(Recorded data):
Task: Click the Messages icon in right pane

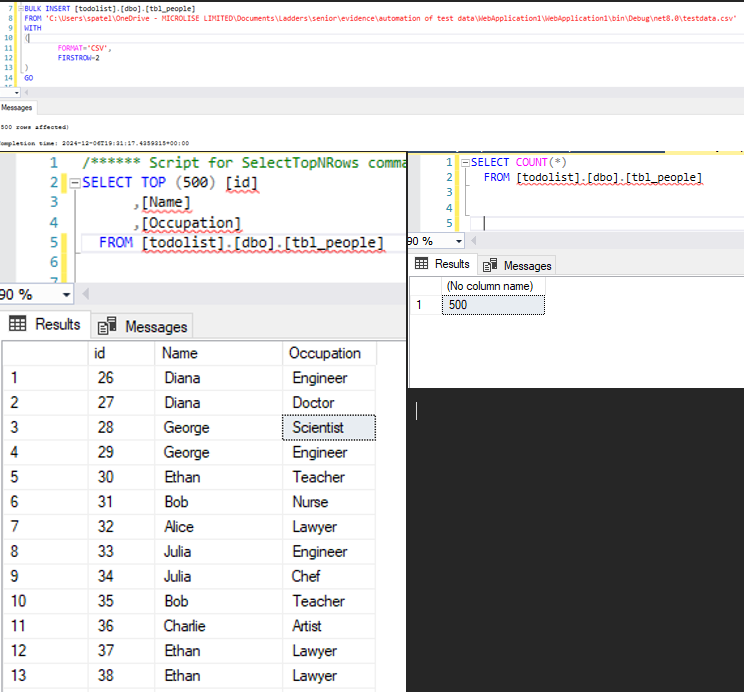Action: tap(491, 265)
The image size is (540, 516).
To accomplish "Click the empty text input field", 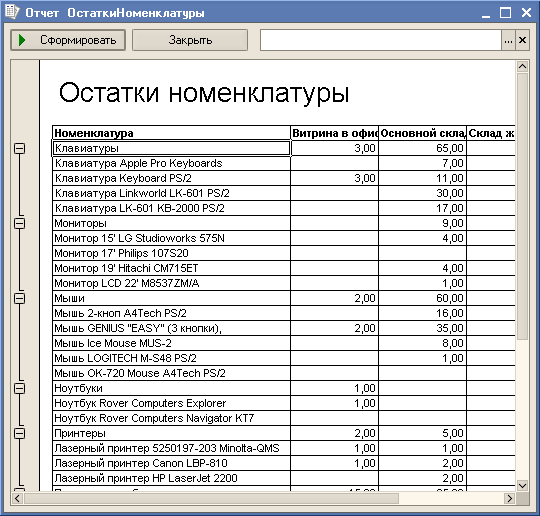I will click(381, 40).
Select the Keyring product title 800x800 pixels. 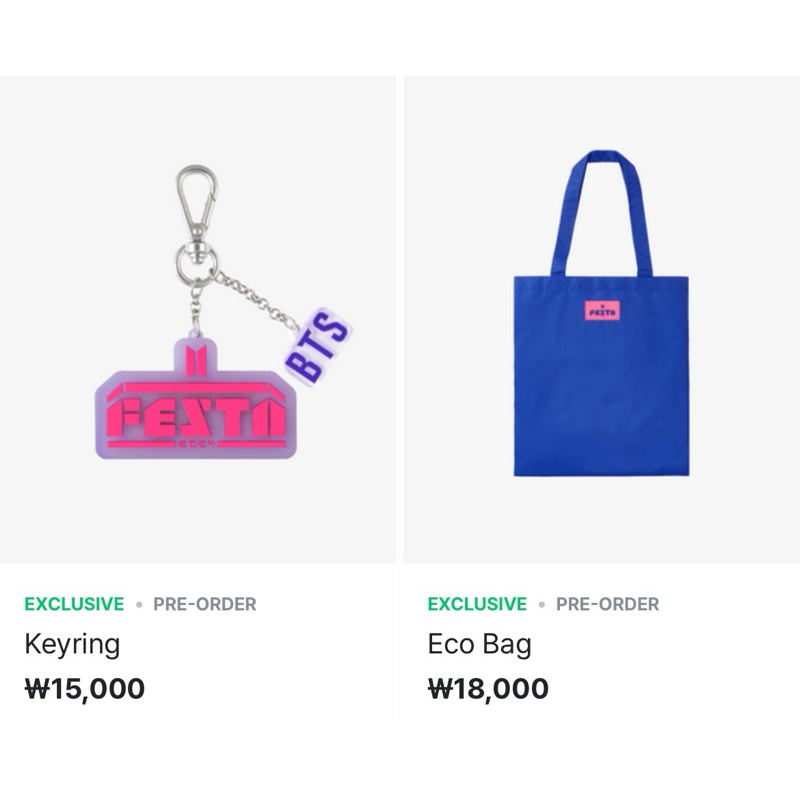[72, 644]
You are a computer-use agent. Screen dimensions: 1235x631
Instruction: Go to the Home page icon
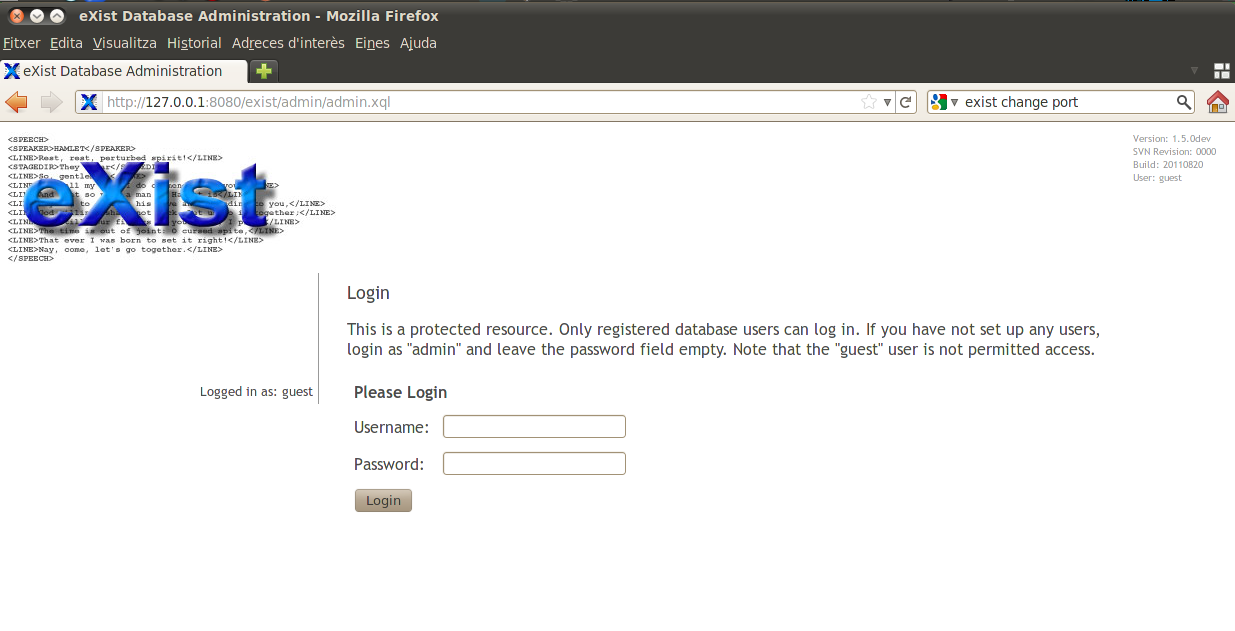(x=1217, y=102)
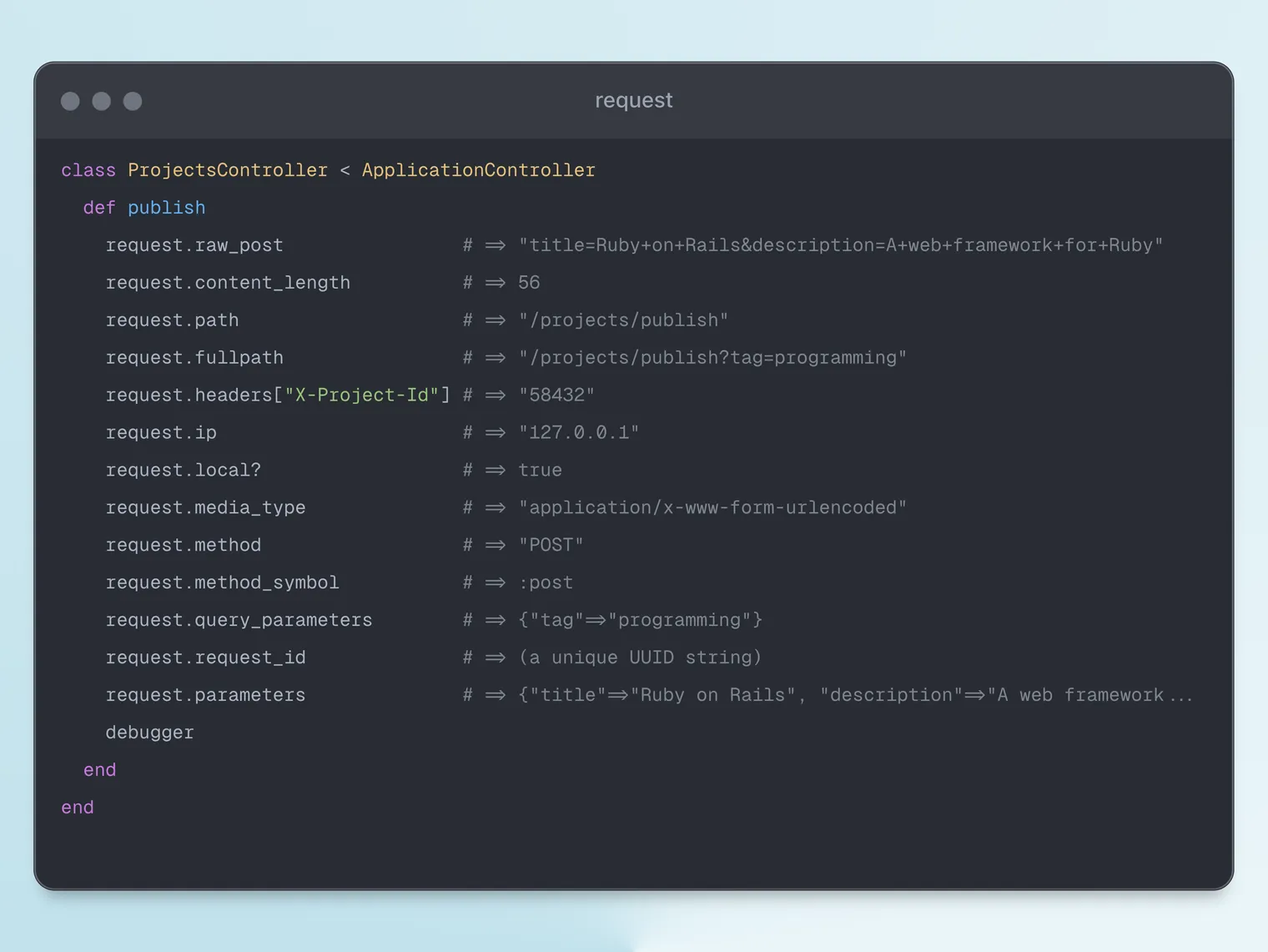Click the debugger statement
Viewport: 1268px width, 952px height.
coord(149,732)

(Work item): Transcribe exactly the lines from the one containing "You are a computer-use" through the last line of the records above, and nothing else. Leave out the pictures.

(Output below):
You are a computer-use agent. Screen dimensions: 1235x631
Instruction: Go to the Home page icon
(x=1217, y=102)
Click the debugger statement
Viewport: 1268px width, 952px height.
coord(149,732)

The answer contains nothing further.